The oppressive heat of the day had softened into a thick, velvety dusk, carrying the smell of cut grass from a neighbor’s yard and the distant, tinny echo of a radio playing somewhere down the block.
Ponyboy sat on the worn sofa, a textbook open but unread on his lap, tracing the split in the upholstery with a finger. The fabric was rough, a tapestry of their lives—a stain from a soda pop, a tear from a scuffle, the lingering scent of cigarette smoke and tired boy.

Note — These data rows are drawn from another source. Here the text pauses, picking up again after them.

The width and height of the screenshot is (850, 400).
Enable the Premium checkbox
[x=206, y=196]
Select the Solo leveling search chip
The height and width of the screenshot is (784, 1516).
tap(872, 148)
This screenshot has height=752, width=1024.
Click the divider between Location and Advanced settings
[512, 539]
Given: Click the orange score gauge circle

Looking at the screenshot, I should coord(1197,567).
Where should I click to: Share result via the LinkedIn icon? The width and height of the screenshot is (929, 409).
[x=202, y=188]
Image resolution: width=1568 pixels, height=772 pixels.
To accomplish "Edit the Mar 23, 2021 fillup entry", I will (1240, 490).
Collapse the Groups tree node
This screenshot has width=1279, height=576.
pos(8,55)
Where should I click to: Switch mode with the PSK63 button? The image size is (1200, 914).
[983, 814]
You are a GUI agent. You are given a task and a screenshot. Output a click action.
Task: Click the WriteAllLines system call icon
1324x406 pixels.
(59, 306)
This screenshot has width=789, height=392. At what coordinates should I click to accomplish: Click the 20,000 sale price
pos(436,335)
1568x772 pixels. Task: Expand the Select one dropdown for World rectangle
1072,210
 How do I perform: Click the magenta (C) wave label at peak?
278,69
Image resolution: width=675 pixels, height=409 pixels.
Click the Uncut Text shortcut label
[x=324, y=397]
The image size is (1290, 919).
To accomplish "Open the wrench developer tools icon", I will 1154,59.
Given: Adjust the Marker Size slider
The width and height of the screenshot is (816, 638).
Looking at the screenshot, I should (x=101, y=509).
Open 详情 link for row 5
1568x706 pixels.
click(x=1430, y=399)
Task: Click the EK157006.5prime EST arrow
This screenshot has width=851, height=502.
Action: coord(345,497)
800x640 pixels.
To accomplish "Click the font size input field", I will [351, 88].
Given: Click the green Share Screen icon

Soda was in the kitchen, the sound of running water and the clink of dishes a familiar, rhythmic punctuation to the silence. But the rhythm was off. A plate clattered too loud, the water shut off abruptly, then started again. Pony could feel the tension radiating from the doorway, a current in the still air.
He heard the sigh before he saw him. Soda appeared, leaning against the doorframe, a dish towel dangling from his hand.
He wasn’t smiling. His usual electric brightness was banked, leaving something shadowed and weary in his dark brown eyes. He looked older than seventeen, the lines around his eyes not from laughter for once.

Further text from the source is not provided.